Extract, without alteration, the lines of the entries below that begin with the line containing "is (2576, 408)." and continue through the line containing "2 Normative references", including both of those lines.

***

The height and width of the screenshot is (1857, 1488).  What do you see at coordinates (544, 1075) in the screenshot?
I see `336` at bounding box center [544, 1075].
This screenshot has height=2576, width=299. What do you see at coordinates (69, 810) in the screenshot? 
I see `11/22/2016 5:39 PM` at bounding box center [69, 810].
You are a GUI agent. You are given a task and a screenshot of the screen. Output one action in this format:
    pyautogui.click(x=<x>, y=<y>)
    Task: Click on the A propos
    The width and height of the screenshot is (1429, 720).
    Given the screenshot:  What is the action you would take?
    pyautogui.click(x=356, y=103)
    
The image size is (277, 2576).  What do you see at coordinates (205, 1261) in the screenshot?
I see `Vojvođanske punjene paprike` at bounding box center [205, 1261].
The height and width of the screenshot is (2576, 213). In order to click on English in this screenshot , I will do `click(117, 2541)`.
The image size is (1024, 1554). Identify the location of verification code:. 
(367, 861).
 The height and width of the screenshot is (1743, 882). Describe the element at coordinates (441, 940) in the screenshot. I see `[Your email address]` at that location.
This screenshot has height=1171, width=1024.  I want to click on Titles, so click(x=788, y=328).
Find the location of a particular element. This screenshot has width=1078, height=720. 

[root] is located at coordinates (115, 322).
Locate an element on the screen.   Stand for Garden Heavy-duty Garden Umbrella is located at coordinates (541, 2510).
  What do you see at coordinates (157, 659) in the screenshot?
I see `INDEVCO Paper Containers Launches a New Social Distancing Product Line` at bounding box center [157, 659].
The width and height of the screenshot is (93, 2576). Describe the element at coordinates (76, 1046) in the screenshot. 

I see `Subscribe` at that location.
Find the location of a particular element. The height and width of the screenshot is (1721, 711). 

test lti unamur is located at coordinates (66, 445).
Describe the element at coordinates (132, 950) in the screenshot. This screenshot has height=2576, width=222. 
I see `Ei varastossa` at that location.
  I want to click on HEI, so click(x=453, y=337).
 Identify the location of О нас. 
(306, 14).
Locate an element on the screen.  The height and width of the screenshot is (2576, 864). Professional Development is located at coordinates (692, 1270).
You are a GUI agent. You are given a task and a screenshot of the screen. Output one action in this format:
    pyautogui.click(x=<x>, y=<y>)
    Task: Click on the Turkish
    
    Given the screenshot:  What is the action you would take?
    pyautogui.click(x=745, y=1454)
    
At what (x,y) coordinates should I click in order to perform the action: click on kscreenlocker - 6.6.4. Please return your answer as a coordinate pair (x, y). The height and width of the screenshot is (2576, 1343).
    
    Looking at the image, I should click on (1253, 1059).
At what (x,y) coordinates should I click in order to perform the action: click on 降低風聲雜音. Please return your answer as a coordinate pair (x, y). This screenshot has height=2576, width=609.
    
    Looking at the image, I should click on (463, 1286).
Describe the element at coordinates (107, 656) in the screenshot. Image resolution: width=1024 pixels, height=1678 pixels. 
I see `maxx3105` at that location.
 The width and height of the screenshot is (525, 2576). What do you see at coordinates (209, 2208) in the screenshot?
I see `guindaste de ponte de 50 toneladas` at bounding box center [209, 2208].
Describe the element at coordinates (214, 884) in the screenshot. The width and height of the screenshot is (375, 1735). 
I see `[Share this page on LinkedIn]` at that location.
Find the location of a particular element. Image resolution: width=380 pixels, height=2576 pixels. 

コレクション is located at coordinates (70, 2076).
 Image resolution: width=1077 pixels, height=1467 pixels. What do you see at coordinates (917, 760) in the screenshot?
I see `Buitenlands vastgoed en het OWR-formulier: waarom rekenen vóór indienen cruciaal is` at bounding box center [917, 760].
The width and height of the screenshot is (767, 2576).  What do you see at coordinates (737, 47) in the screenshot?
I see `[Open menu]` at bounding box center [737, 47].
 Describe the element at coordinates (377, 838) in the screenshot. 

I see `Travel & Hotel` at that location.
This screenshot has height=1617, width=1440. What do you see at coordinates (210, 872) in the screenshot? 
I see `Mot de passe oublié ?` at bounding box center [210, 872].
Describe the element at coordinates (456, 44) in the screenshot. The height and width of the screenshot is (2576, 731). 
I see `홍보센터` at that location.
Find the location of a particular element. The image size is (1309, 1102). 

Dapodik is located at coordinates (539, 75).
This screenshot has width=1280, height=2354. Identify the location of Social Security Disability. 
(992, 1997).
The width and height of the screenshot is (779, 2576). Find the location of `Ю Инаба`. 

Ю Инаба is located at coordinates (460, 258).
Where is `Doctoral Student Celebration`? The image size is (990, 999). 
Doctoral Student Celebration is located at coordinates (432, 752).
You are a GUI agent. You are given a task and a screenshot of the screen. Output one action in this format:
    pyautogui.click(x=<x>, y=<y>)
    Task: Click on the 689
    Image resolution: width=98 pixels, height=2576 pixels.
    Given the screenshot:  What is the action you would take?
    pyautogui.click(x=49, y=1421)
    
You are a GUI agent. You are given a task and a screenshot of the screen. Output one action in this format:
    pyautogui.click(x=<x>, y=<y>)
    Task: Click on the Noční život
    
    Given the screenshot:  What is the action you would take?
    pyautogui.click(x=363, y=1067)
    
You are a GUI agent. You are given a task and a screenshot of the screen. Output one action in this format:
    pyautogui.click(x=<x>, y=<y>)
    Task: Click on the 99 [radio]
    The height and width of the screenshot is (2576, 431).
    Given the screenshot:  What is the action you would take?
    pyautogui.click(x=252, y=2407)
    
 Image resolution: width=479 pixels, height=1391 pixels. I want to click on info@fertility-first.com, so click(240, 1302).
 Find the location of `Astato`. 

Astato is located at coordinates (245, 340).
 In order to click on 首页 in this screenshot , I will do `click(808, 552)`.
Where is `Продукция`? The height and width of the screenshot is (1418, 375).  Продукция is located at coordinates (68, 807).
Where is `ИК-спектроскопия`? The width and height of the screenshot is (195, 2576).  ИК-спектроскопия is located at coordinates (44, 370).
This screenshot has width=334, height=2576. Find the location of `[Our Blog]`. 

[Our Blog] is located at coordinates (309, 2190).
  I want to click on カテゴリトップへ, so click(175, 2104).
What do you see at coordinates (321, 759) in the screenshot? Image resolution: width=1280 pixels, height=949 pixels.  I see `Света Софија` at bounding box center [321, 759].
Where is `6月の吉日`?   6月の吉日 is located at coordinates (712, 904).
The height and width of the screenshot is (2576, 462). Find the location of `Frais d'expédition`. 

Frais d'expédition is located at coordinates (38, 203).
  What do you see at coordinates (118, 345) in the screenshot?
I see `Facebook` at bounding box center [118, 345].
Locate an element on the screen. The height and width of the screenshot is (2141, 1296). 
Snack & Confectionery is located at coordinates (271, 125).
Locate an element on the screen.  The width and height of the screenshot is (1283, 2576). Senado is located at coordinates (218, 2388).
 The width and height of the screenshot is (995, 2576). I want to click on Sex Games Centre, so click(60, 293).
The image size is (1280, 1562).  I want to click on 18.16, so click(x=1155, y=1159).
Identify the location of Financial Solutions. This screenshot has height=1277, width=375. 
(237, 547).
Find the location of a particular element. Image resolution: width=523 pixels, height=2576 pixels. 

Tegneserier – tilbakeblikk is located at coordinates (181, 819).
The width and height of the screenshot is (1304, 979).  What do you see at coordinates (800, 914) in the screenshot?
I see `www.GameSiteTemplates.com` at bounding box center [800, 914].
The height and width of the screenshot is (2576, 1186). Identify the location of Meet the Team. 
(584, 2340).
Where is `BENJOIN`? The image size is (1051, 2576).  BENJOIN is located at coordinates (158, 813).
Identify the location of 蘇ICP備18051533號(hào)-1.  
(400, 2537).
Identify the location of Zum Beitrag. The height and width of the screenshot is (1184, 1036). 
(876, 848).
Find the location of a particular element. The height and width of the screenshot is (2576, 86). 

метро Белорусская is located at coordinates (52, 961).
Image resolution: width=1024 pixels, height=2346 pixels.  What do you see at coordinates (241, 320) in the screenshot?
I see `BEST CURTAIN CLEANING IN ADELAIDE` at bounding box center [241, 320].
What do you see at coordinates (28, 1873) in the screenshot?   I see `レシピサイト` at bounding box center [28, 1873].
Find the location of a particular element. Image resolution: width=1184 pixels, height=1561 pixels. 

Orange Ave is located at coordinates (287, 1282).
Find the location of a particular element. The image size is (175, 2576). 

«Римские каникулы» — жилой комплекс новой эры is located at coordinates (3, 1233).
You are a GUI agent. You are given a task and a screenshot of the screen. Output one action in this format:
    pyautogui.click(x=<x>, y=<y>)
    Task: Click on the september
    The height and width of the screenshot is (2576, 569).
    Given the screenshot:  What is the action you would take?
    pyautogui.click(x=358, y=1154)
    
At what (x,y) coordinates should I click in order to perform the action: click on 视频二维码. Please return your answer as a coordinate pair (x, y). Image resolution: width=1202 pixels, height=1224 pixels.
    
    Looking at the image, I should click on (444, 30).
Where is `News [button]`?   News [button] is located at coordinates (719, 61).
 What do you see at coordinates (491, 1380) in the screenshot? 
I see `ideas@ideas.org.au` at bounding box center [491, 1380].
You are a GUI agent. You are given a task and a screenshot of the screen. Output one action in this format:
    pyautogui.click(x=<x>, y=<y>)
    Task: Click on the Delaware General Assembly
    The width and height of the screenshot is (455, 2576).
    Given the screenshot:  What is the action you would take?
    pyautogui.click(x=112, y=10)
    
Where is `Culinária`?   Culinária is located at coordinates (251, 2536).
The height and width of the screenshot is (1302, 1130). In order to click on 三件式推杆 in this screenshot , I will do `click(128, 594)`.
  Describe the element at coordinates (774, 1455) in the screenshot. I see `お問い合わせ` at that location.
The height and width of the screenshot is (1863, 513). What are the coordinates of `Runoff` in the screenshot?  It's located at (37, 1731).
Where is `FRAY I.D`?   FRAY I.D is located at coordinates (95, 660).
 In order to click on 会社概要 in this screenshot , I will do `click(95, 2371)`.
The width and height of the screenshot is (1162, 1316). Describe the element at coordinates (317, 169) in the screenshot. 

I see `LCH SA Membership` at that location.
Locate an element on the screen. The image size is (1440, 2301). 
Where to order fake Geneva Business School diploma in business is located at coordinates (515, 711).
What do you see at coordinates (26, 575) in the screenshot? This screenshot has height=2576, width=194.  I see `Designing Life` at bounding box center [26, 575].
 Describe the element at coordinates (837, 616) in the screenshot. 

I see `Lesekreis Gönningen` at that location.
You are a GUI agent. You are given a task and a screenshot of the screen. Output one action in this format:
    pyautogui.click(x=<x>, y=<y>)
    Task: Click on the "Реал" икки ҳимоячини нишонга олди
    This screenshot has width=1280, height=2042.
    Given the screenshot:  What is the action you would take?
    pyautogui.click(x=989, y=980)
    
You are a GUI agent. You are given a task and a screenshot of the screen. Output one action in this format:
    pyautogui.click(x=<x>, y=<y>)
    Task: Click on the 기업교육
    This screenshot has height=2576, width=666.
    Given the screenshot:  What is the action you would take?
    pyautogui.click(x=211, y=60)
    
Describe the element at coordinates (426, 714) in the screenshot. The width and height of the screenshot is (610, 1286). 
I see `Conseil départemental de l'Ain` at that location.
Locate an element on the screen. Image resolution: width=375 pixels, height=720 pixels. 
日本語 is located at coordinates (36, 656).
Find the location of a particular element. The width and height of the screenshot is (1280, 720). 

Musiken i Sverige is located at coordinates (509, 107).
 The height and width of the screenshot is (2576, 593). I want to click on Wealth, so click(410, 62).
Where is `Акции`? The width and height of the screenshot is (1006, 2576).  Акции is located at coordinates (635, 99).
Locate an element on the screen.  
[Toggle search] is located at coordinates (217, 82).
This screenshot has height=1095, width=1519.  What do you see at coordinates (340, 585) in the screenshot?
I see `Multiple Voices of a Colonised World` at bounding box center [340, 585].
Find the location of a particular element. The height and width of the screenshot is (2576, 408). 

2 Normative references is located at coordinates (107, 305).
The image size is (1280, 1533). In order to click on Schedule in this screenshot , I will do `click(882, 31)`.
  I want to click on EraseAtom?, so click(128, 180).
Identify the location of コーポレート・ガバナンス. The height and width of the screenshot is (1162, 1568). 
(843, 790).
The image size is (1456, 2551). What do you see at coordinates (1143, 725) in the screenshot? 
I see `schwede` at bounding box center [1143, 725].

***

## Response to this exercise
Find the location of a particular element. The height and width of the screenshot is (2576, 408). 

2 Normative references is located at coordinates (107, 305).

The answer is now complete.